◆ FRAGMENT TEKSTU
------------------------

Paweł Adamowicz był prezydentem prosportowym. Nie tylko Lechia Gdańsk była dla niego ważna
Spojrzenie Pawła Adamowicza na sport w Gdańsku zmieniało się wraz z kolejnymi latami rządzenia miastem. Prezydent zmienił się przez ostatnie lata w kwestii podejścia do sportu. Stał się prezydentem prosportowym - wspomina Adam Korol, wybitny wioślarz, a obecnie poseł na Sejm.
Rozmawialiśmy z przedstawicielami różnych dyscyplin. Każdemu zadaliśmy pytania o okoliczności związane z poznaniem Pawła Adamowicza, o jego spojrzenie na sport, o to, jak go zapamiętali i o to, co po sobie w Gdańsku zostawił.
Maciej Turnowiecki - rzecznik prezydenta w latach 2004-2007, prezes Lechii Gdańsk w latach 2007-2012
Pierwszy raz spotkaliśmy się jeszcze podczas mojej pracy w Radiu Gdańsk. Przy okazji obsług imprez sportowych, na które prezydent chodził, wytworzyła się między nami nić sympatii. I gdy został wybrany w wyborach bezpośrednich na drugą kadencję, czyli w 2002 roku, to zaproponował mi stanowisko swojego rzecznika.

------------------------

◆ DOSTARCZONY MATERIAŁ
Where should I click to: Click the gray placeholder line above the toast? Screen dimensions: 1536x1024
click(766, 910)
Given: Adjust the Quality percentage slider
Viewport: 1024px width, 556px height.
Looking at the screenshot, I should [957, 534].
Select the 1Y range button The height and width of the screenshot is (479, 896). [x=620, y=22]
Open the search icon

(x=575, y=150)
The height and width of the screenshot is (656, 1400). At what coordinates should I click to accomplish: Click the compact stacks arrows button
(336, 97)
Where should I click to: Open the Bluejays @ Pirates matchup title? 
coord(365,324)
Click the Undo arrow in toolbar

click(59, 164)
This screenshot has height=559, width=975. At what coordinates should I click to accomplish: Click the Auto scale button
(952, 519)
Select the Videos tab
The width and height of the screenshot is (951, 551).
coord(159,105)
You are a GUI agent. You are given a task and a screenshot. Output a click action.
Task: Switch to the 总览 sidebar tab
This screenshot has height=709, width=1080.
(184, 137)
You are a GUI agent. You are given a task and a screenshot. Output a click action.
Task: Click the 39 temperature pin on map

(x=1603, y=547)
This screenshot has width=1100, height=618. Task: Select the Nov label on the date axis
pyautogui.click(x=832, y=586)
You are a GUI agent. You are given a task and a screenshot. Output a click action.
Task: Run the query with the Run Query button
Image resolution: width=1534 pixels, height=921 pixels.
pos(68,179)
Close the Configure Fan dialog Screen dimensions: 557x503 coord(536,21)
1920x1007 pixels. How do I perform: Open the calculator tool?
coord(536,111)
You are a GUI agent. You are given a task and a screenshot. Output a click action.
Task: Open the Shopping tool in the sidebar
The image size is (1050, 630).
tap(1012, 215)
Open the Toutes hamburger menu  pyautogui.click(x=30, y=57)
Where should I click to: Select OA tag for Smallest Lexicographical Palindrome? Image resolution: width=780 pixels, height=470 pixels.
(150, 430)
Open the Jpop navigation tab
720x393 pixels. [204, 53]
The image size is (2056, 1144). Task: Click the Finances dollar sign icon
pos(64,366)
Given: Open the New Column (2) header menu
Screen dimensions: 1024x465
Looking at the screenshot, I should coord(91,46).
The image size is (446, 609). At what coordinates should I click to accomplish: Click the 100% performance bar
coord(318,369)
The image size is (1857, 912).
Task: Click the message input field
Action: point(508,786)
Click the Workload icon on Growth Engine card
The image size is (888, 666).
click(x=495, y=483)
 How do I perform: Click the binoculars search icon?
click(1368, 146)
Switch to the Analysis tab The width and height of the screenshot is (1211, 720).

------------------------

◆ ZADANIA DO WYKONANIA
A - Przepisz bez zmian fragment tekstu o Pawle Adamowiczu i sporcie, który zaczyna się od słów zawierających „Rozmawialiśmy z przedstawicielami”, a kończy na „w Gdańsku zostawił.”.
B - Napisz dalszy ciąg tekstu o Pawle Adamowiczu i sporcie, zaczynając zaraz po jego ostatnim zdaniu.

◆ UDZIELONE ODPOWIEDZI
A -
Rozmawialiśmy z przedstawicielami różnych dyscyplin. Każdemu zadaliśmy pytania o okoliczności związane z poznaniem Pawła Adamowicza, o jego spojrzenie na sport, o to, jak go zapamiętali i o to, co po sobie w Gdańsku zostawił.

B -
Chwilę po mnie przyszedł Marcin Szpak i został stworzony program, strategia rozwoju miasta Gdańska. To było kilka tysięcy różnych rozmów, dotyczących właściwie każdej dziedziny, od gospodarki poczynając, przez komunikację, a kończąc na sporcie. W tych sportowych rozmowach ja uczestniczyłem od 2003 roku i było naturalną koleją rzeczy, że będę odpowiadał za dwa programy operacyjne: Lechia Gdańsk w ekstraklasie oraz przebudowa i modernizacja stadionu przy ul. Traugutta. Obie sprawy z naszym udziałem stały się faktem w 2008 roku. A jeszcze w końcówce 2004 roku, a na początku 2005, wyszedł temat Euro 2012. To też mi prezydent powierzył. Powiem tak mocno familijnie, że gdyby Paweł nie dostrzegał roli sportu, czy Lechii w mieście i miał inną wizję, to pewnych tematów by nam wszystkim, łącznie ze mną, nie udało się przeforsować. Pewnie nie byłoby nowego stadionu. To był taki okres, że przy tych wszystkich projektach więcej czasu spędzałem z Pawłem, niż z własną żoną.
Lechia Gdańsk na pewno była dla niego ważna, ale to nie tak, że tylko na niej był skupiony. Przy okazji odbudowy Lechii wyszły też inne zagadnienia, jak chociażby sprawa organizacji piłkarskich mistrzostw Europy. A później były też mistrzostwa Europy w koszykówce, a w 2016 roku mistrzostwa Europy w piłce ręcznej. To był efekt śnieżnej kuli.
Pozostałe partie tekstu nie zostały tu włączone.